Yes, they do use pragmatism – we, for example, continue to use Newton’s Laws in most calculations because we know they work well enough for most practical purposes. We also continue to build on theories that have inherent contradictions (meaning that are probably flawed), because history has shown that such pragmatism still  moves us forward and is better than getting ‘stuck’. Yes, it does lead to some waste, some researcher’s entire lives are built on earlier mistakes that were ‘pragmatically’ ignored (think of homeopathy).

However, in the end, the scientist has to keep record of all pragmatism and return to it and root it out, because in science, the truth is the target, and no compromise can be left on the books.

This raises an interesting tension when a scientist is brought into legal proceedings to provide ‘opinion’. Judges (and politicians) mistakenly think that science deals in facts (not probabilities), and would also ask a scientist to make a pragmatic call ‘yes, this is the suspect’s DNA’. A good scientist would leave judgement to the judge and sprinkle their statements liberally with the word ‘probability’.

But can a legal system make judgements with probabilities?

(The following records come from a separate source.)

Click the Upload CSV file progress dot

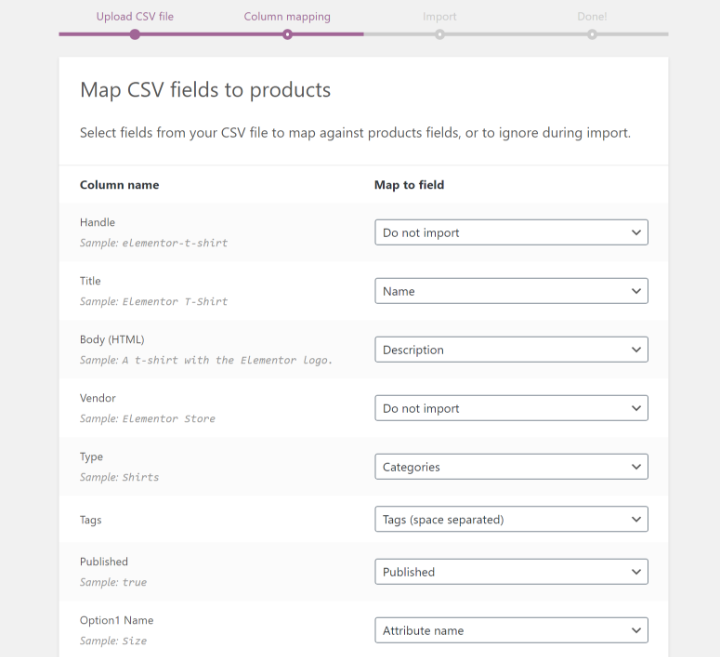click(135, 34)
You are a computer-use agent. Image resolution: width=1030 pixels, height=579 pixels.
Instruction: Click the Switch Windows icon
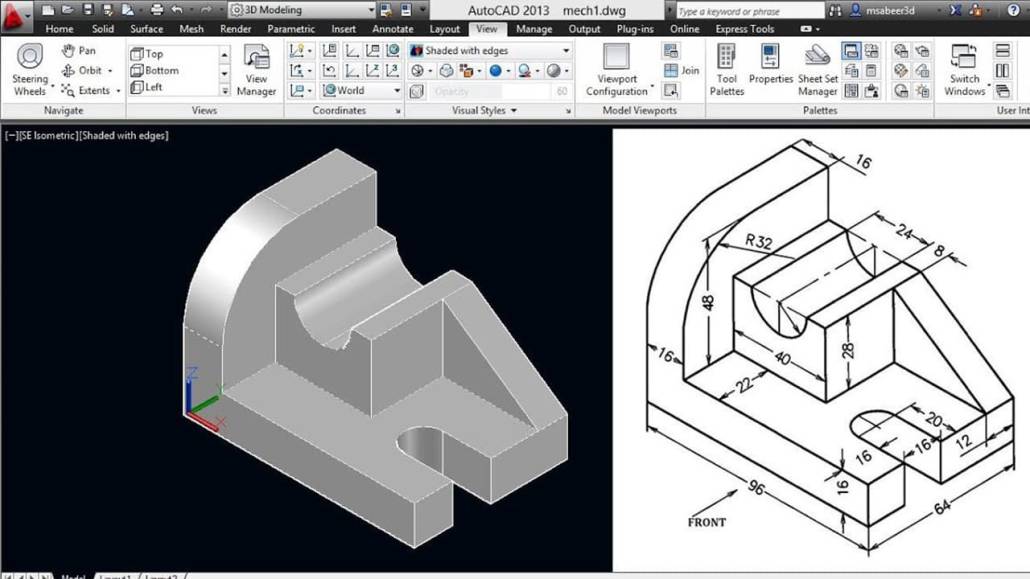click(964, 67)
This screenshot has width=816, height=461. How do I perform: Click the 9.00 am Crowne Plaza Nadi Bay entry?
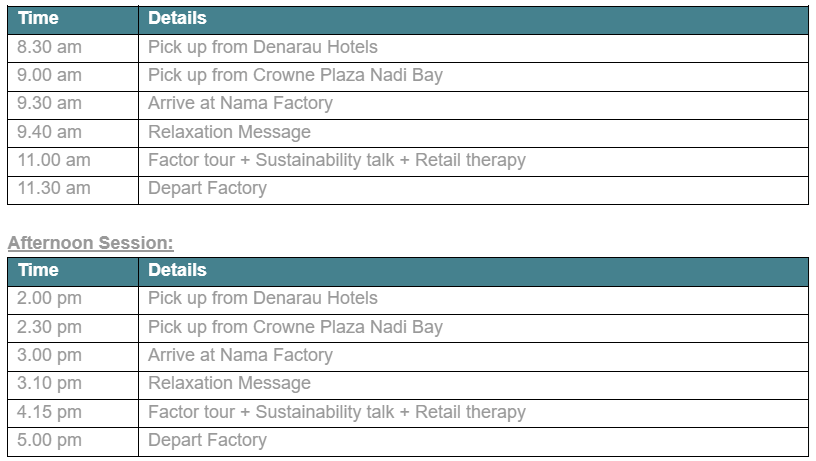tap(295, 75)
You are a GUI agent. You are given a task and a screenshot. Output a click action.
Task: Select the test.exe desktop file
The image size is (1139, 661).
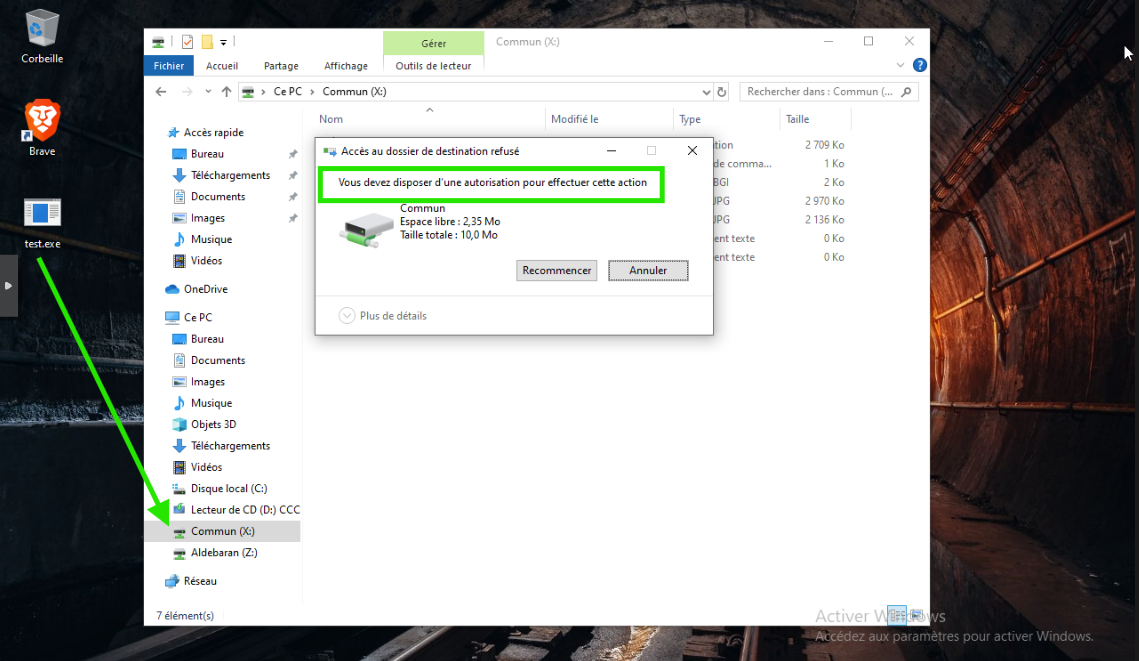coord(42,214)
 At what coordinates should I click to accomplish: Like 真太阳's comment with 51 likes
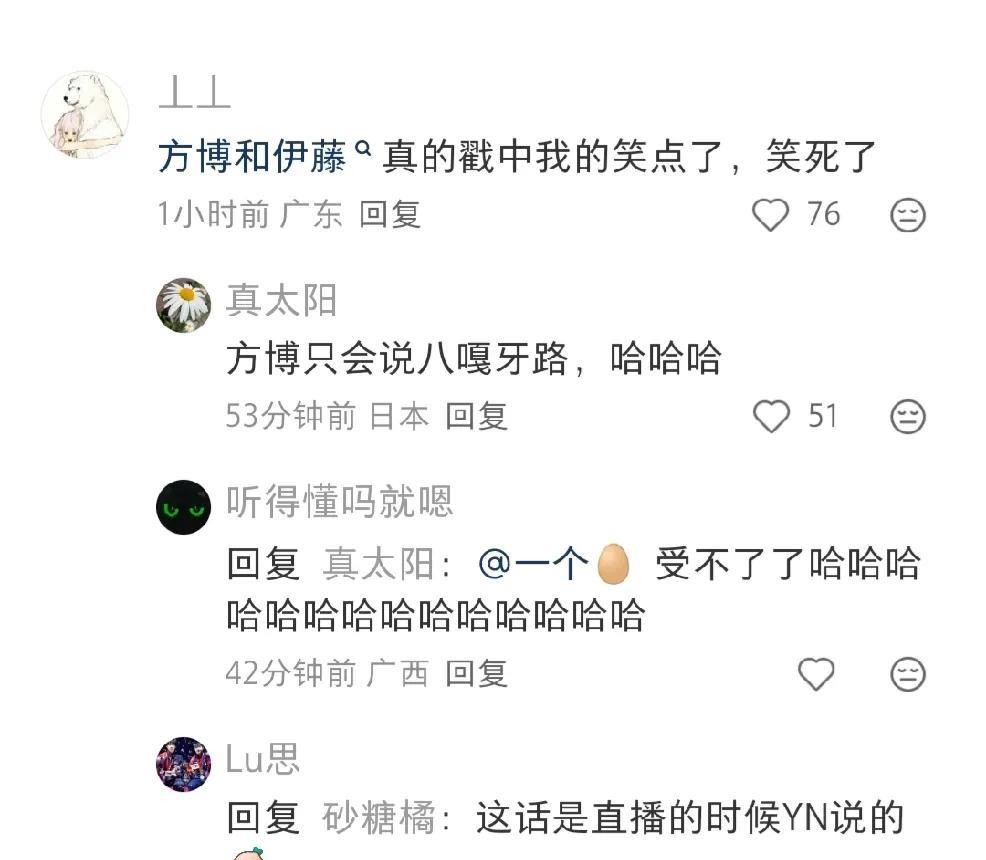point(771,416)
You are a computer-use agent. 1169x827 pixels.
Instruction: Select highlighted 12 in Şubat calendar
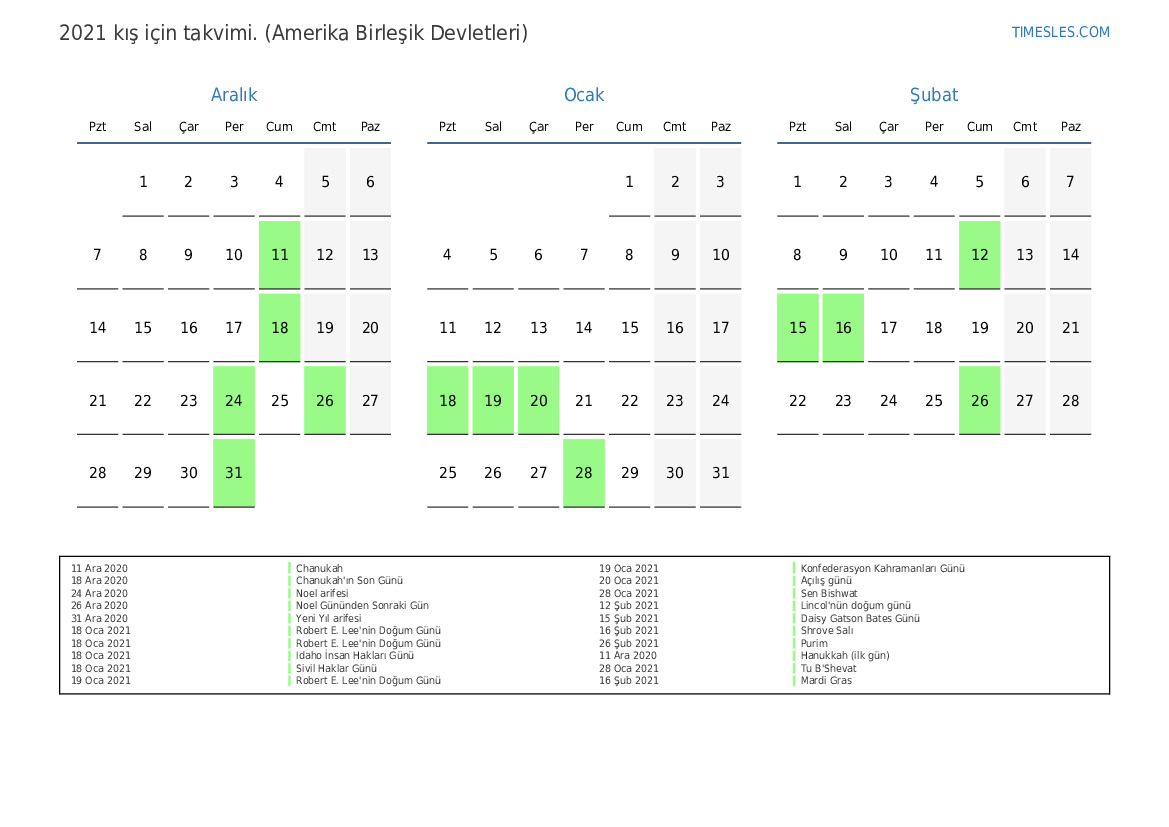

Without thresholds and verdicts? Could we dole out punishment in proportion to the probability of guilt? Could we punish several people for one crime if we know one of them did it? I don’t know if we could.

Has such a system cropped up anywhere? I don’t know if it has.

Open Verdict

So science can leave matters undecided on the basis that more evidence may come, but science too, from time to time, may benefit from a little pragmatism – because just as in the law-courts, we have the power to set potential killers loose with our inability to be decisive. Think of  two words: ‘global’ and ‘warming’.